The difference between this and the other book, is that for about $250 to fill in the missing equipment, you can do his other workouts. The equipment used is of the sort that you might, mostly, be able to find in a secondhand store, or barring that, it's the kind of thing you could put together yourself. (Like the incline bench--they usually weigh about 50 to 60 lbs, and you can get a decent one on amazon, new, for about $150.) That's not true with a power cage. It's a $400 piece of equipment that's pretty hard to put together if you're not a guy over 5'10", because it's big and really heavy. (And for those of you thinking you could use a suspension system on a door--that's true, if you live in a house where the doors open out, and mine don't.)

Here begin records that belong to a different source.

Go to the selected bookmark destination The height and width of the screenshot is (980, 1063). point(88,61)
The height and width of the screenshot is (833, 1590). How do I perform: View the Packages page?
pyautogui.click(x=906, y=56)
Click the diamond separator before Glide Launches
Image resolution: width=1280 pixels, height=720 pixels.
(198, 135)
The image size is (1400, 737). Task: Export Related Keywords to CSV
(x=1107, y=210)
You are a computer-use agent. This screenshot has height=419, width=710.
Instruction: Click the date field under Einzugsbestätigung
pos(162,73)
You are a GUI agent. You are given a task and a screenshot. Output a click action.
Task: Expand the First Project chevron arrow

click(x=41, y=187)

It's really aggravating when you buy a book like this and realize that you either need a gym membership or someone who can help you put together a really large, expensive piece of equipment in order to do any of the routines. Also, unlike some of his other books, there is no in-home substitution offered. One of the things that I love about "Lift Like a Man, Look Like a Goddess", is that there are at-home substitutions for everything except one exercise in an optional set of workouts.
So, if you're a fan of the other books and you want to learn more, or you have a gym membership, or you happen to have a full gym at home, this is a great book. Just don't expect to be able to do all of the exercises if you don't have a power cage.
I love the kindle, but for reference books, Amazon has some serious homework to do here. Thus, if you're going to buy it, don't buy it as a Kindle. You'll be very frustrated.